Scrum Board using JIRA

In this menu, it is possible to update many attributes for the task: Assigned team member, importance, comments, labels, etc. Once all of the tasks are updated and assigned, clicking on the “Start sprint” button will open up the following menu. Clicking the “Start” button will open the following view. In this view, it is possible to drag the various tasks from the default “to Do” section to the “In Progress” or the “Done” sections. At the top right section of the page, the number of remaining days of the sprint appears and the “Complete sprint” button. Once the tasks are updated in each daily stand-up meeting, it is possible to generate any reports, diagrams, dashboards, or statistics. These appear in the left or top menu of the page. It is recommended to create a sprint (story) for each team and update it daily.

Scrum Board using an online tool (ScrumDo)

The ScrumDo tool (link) is an online tool for managing projects while using the Scrum methodology. Once the project is set up, the tool can generate charts, graphs, dashboards, etc. To begin using the tool, it is required to open an account. The procedure is quite simple and consists of a few fields (Name, Company, E-Mail address, etc.). Clicking on the “Sample Workspace” in the middle of the page will lead to the workspace, where it’s possible to add, assign and update tasks. There are four default tasks, and clicking on the pencil icon in the top right-hand corner will open up a menu that allows the user to update the task.


Scrum Board with Online Tool

Clicking on the “Save Card” button at the top right-hand corner of the page will save the card and revert back to the workspace page.

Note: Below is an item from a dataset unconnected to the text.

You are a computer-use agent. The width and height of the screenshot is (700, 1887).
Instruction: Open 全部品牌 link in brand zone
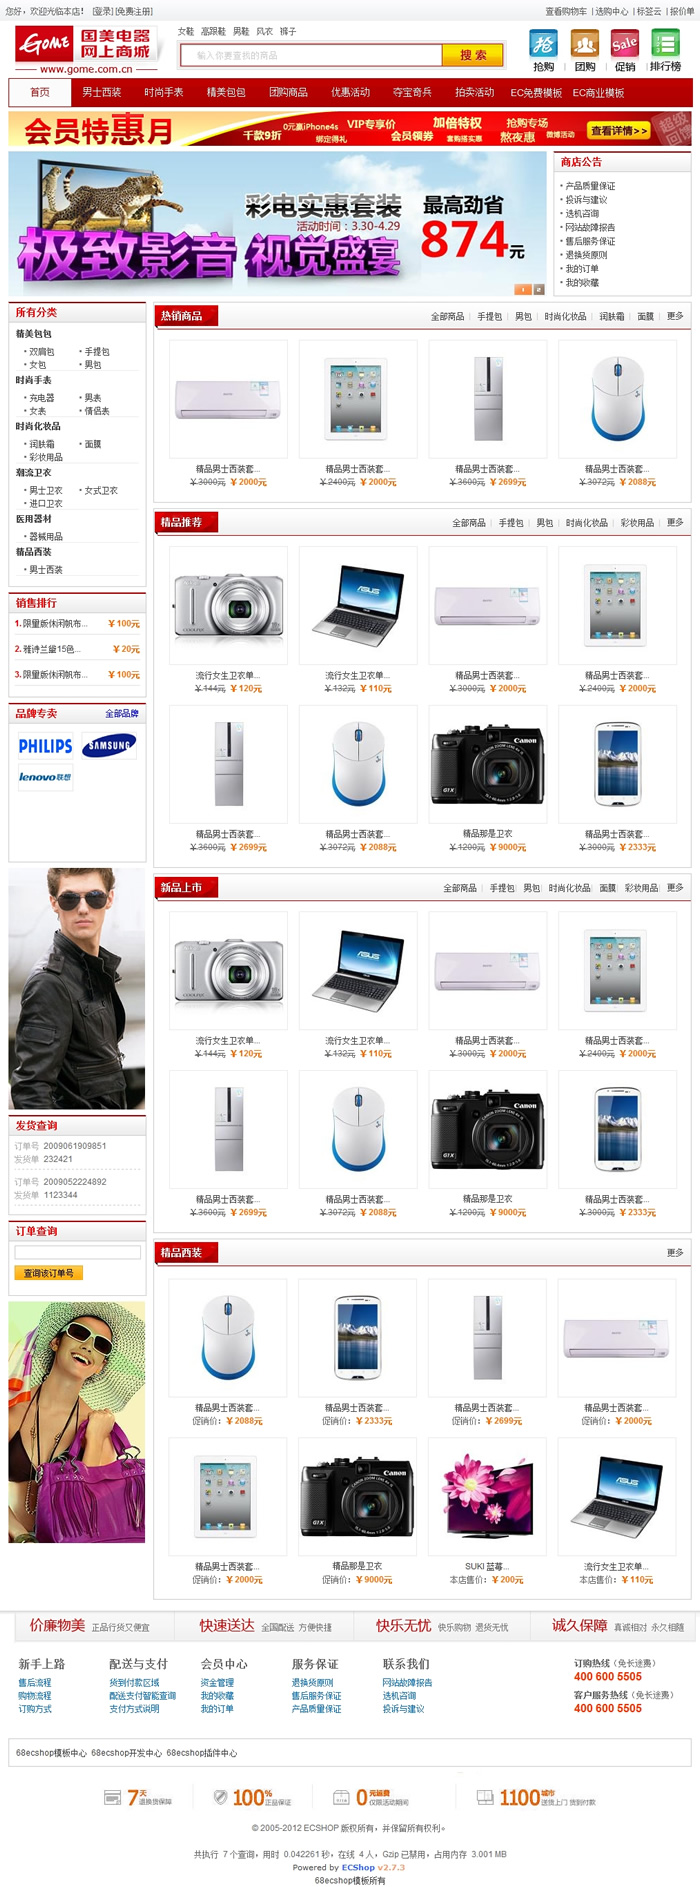pos(122,714)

Only the headline will appear on the card, and clicking on it will reveal the tasks’ details. Hovering over the calendar icon will display the tasks’ due date. Once all of the tasks have been updated, it is possible to generate reports, graphs, and dashboards to assist in the daily 15-minute stand-up meetings. For example, the following burndown chart presents the number of hours left until all of the tasks are planned to be completed.

Keeping Agile with Scrum

Scrum (not to be used interchangeably with Kanban) is one of the most popular Agile methodologies used today in effective project management. Its flexible and visual representation of a project's lifecycle makes it incredibly useful in tackling great and complex efforts. And with a well-crafted Scrum board, your team will see increased productivity in no time.